The Bone House - Brian Freeman [77]
Cab shrugged. 'It's routine.'
'The person you should be talking to is Mark Bradley,' she snapped.
'Mr Bradley isn't talking.' He added, 'It looks like people around here are trying to take matters into their own hands. Someone tried to kill him and his wife.'
'Am I supposed to feel bad about that?'
'If something happens to Mr Bradley, we'll probably never know the truth about Glory's death.'
'People will do what they do. I don't care. That's the sheriff's problem, not mine.'
Delia wore her bitterness like a shroud around her tense shoulders. He knew there was nothing he could do to change how she felt. Her mind was made up. She'd settled on one explanation for her grief, and that explanation was Mark Bradley. He'd become the symbol of every wrong turn in her life.

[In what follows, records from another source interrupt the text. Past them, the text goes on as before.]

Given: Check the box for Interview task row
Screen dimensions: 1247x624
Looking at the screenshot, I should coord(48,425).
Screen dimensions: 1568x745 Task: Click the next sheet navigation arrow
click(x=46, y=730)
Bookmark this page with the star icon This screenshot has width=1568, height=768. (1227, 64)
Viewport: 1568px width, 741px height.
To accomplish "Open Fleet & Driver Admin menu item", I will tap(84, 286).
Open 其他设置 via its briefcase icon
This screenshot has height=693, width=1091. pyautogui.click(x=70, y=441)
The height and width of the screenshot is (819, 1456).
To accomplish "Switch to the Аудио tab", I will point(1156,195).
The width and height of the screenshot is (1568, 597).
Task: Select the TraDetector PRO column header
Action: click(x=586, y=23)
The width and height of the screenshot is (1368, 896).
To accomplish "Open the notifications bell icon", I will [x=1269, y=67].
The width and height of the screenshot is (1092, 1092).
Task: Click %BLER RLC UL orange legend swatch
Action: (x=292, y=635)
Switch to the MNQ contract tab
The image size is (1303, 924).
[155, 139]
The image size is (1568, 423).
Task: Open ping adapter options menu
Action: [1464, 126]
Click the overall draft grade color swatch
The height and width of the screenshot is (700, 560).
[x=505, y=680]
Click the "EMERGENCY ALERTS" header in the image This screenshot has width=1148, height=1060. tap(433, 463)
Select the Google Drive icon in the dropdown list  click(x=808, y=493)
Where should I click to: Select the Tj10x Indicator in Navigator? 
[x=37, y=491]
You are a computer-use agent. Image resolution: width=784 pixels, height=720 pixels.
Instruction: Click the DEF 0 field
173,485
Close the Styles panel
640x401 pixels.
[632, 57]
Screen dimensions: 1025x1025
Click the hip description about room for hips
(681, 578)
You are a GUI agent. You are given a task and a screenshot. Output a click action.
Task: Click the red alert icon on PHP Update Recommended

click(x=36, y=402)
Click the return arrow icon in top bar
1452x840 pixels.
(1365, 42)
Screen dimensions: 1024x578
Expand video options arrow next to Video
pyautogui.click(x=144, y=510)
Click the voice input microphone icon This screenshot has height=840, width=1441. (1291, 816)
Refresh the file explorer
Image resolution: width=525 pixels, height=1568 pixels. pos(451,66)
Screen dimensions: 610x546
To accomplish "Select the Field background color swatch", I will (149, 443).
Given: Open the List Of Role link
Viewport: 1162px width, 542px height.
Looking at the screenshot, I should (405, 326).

'Do you work here?' he asked, nodding his head at the bar.
'Yes.'
'You wait tables?'
'That's right. I wait tables, and at home I sell metal jewelry. I scrape by.' She eyed Cab's expensive suit with disdain. 'I guess you don't know what that's like.'
'You're right, I haven't lived that kind of life, but I respect it.'
'I don't need your respect or your pity. Some Door County natives, they do pretty damn well. They bought up land decades ago when it was cheap. My parents weren't able to do that. I was just lucky that they paid off the mortgage on their house, so I have somewhere to live. Then I lost my husband, and he didn't have any life insurance, so it was just me and the girls. Now it's just me and Tresa.'
'How's Tresa holding up?' he asked her.
'Why? Do you want to interrogate her, too? Do you think she killed her own sister?'
'I just wanted to make sure she's OK.'
'That's my business, Detective, not yours. I wish you'd do your job. Instead, you seem to be looking at everyone except the man we both know is guilty. You're badgering Troy, who wouldn't lift a finger against Glory. You're even chasing ghosts.'
'You mean Harris Bone?'
'Yes.'
'I have no reason to think Harris Bone has anything to do with this case, but I can't ignore the possibility.'
Delia shook her head. 'Listen to yourself. You're doing exactly what Mark Bradley and his wife want you to do. You're playing their game. If Harris was in Florida, someone would have recognized him.'
'Maybe someone did,' Cab said gently.
'You mean Glory? If she saw him, she would have called the police. Or she would have called me.'
Cab cocked his head with curiosity. 'She didn't call you, did she?'
'No.'
'But you knew Harris Bone pretty well, right?'
'Of course.'
'I'm a little surprised that you stayed friends with him after the car accident that killed your husband.'
Delia's mouth tightened, and her lips turned white. 'Harris wasn't to blame for what happened any more than the rest of us. We were stupid. It was a tragedy.'
'Were you surprised by what he did to his family?'
'I was sickened. Wherever Harris is, I hope he sees the faces of his family every time he tries to sleep. I hope he sees Glory's face, too. But that doesn't mean I believe he was in Florida.'
'I understand how you feel,' Cab told her. 'Mark Bradley is the prime suspect, but he's not the only suspect, and if I disregarded other theories of the crime, I'd make it easier for him to get an acquittal at trial. I don't want that to happen.'
Delia pressed the heels of her palms against her forehead, as if she was fighting a migraine that throbbed inside her skull. 'I know how it works, Detective. He'll walk away. The people from the city, the ones with money, they hire lawyers, and they get off.'
'Not if I can help it,' Cab said.
'I've heard it before, Detective,' Delia told him wearily, 'so don't waste your breath trying to convince me it will be different this time. I'm not waiting around for justice. The police don't do anything. The prosecutors don't do anything. The guilty walk free.'
She turned and went back inside the bar and slammed the door.
* * *
Chapter Twenty-Seven
Peter Hoffman parked at the end of Juice Mill Lane, where a rusting metal gate stretched across the old road that led into the forest.